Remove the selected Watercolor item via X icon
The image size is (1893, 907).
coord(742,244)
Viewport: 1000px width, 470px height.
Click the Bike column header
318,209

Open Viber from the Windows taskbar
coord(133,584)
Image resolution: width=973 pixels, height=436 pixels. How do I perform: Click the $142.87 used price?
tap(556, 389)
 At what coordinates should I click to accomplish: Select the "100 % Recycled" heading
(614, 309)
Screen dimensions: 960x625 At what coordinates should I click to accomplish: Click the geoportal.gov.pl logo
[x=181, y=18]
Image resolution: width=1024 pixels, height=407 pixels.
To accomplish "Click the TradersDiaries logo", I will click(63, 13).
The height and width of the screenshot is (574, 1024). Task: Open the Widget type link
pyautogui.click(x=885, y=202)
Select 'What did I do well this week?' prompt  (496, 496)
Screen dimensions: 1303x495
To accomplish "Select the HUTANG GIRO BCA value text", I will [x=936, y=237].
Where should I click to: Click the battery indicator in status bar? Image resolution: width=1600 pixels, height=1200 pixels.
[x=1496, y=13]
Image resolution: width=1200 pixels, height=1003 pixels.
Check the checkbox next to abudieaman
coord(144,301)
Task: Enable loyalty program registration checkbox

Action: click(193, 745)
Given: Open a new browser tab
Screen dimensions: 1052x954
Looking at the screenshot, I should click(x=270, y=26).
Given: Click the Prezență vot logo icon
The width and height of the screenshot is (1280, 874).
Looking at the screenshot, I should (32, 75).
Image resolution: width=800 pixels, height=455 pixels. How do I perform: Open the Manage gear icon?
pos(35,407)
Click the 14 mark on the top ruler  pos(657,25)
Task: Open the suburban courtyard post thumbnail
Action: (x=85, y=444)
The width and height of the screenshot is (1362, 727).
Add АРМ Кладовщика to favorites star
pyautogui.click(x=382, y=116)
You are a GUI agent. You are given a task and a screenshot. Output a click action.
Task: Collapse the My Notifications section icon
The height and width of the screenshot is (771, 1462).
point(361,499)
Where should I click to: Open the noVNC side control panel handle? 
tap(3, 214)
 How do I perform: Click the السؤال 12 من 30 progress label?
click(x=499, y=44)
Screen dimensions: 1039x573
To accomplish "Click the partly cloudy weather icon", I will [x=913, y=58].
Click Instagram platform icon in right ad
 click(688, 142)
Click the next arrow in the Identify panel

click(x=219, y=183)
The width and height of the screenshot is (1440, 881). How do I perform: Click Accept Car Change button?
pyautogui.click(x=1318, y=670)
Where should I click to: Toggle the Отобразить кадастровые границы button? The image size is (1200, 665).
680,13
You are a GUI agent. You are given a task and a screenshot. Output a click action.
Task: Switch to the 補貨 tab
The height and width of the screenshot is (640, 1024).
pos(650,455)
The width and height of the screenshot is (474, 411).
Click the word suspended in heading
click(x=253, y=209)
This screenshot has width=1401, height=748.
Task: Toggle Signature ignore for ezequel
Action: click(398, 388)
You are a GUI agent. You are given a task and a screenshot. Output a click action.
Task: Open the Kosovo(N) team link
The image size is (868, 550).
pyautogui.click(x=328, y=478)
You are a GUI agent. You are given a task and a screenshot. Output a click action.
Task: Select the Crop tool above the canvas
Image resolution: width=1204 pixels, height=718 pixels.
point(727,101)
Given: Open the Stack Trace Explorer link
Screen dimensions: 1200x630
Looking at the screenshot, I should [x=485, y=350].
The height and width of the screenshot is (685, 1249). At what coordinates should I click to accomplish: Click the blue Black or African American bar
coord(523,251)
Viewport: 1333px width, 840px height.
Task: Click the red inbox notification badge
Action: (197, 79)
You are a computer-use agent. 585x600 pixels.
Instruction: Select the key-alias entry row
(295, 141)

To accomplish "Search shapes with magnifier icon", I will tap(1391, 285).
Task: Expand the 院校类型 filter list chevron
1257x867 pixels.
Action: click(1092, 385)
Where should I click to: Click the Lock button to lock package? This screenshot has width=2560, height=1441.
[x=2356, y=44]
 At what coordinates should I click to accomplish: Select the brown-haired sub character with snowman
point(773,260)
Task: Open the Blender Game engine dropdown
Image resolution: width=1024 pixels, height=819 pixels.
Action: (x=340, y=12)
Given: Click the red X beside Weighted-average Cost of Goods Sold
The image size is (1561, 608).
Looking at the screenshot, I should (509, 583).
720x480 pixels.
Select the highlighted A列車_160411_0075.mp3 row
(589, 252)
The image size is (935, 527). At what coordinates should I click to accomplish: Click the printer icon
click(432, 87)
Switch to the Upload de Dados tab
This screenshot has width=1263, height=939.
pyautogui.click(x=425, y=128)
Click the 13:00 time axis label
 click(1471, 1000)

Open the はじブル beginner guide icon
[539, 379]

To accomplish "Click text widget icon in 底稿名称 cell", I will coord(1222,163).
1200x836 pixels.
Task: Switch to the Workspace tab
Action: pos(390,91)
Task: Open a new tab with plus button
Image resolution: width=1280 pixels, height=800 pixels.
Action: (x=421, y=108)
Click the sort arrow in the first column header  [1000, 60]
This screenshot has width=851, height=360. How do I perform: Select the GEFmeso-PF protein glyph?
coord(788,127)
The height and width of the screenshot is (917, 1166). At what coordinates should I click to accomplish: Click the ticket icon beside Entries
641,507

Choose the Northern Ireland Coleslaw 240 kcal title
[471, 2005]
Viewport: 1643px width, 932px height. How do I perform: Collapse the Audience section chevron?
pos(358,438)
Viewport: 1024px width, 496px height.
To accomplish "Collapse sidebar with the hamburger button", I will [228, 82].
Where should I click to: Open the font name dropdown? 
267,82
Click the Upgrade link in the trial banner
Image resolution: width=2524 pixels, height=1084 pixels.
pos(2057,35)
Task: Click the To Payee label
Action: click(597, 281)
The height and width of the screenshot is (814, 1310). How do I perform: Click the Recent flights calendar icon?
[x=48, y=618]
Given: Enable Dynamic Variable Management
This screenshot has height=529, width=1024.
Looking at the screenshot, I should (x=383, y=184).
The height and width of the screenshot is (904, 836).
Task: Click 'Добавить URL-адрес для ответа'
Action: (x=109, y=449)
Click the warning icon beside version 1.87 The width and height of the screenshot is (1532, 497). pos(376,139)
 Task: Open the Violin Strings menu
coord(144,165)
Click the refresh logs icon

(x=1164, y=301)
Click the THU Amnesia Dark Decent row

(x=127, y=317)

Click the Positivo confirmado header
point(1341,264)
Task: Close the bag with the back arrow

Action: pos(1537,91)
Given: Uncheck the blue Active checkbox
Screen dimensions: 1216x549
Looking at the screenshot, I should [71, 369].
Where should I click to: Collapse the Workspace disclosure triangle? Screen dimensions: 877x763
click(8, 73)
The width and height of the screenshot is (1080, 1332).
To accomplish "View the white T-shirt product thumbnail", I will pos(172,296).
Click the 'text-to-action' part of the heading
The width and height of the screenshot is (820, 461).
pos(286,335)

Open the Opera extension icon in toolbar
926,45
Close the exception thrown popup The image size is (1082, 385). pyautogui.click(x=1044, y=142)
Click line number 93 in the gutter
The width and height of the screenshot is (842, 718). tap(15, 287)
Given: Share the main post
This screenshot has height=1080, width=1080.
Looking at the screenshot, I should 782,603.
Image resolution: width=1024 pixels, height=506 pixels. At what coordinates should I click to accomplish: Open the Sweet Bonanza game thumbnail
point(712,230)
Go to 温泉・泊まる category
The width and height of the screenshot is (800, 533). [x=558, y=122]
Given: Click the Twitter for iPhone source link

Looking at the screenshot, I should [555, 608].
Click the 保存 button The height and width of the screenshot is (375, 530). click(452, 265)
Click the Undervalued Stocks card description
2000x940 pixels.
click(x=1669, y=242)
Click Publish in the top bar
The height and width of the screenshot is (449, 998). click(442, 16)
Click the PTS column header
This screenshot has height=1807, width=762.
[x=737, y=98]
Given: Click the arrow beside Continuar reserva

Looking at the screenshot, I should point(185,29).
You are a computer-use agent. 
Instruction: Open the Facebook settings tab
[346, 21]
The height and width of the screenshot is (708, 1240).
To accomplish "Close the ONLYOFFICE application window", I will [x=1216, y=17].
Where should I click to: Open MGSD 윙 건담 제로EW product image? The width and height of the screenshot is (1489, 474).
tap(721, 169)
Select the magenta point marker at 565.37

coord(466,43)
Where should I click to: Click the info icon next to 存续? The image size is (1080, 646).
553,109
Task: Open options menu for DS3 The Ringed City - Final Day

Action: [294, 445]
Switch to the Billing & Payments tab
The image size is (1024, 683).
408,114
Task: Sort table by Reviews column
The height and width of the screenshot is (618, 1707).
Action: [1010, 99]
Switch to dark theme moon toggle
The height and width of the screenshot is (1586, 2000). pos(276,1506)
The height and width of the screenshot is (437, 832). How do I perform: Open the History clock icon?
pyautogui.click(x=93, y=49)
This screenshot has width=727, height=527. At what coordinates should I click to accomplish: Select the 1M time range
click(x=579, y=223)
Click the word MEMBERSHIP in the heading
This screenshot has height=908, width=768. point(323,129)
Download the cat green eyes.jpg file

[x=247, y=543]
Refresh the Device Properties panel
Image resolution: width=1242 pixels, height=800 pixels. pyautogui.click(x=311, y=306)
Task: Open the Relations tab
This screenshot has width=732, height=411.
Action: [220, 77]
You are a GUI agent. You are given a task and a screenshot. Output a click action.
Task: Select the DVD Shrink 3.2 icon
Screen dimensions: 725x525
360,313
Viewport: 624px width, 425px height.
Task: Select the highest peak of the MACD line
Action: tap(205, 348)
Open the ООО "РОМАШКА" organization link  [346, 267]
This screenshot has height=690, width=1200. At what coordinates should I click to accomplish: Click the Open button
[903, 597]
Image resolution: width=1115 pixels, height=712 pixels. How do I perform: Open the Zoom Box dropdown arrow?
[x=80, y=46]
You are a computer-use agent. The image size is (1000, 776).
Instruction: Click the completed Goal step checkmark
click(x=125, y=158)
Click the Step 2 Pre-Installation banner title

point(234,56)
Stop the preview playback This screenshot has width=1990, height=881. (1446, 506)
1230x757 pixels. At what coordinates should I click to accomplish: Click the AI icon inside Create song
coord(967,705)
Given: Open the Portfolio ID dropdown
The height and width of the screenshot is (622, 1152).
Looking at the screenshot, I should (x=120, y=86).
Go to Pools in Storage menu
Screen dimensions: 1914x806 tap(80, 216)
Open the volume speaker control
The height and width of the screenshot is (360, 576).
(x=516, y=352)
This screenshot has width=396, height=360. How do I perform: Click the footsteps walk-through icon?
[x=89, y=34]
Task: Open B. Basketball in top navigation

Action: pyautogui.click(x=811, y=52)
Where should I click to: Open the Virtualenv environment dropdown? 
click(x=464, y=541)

→ **GOAL OF THE EXERCISE**:
Of all the entries above, retype exactly the lines from the line with "Download the cat green eyes.jpg file" to the line with "Task: Select the DVD Shrink 3.2 icon", both included, and no others.

→ **TASK SOLUTION**:
Download the cat green eyes.jpg file

[x=247, y=543]
Refresh the Device Properties panel
Image resolution: width=1242 pixels, height=800 pixels. pyautogui.click(x=311, y=306)
Task: Open the Relations tab
This screenshot has width=732, height=411.
Action: [220, 77]
You are a GUI agent. You are given a task and a screenshot. Output a click action.
Task: Select the DVD Shrink 3.2 icon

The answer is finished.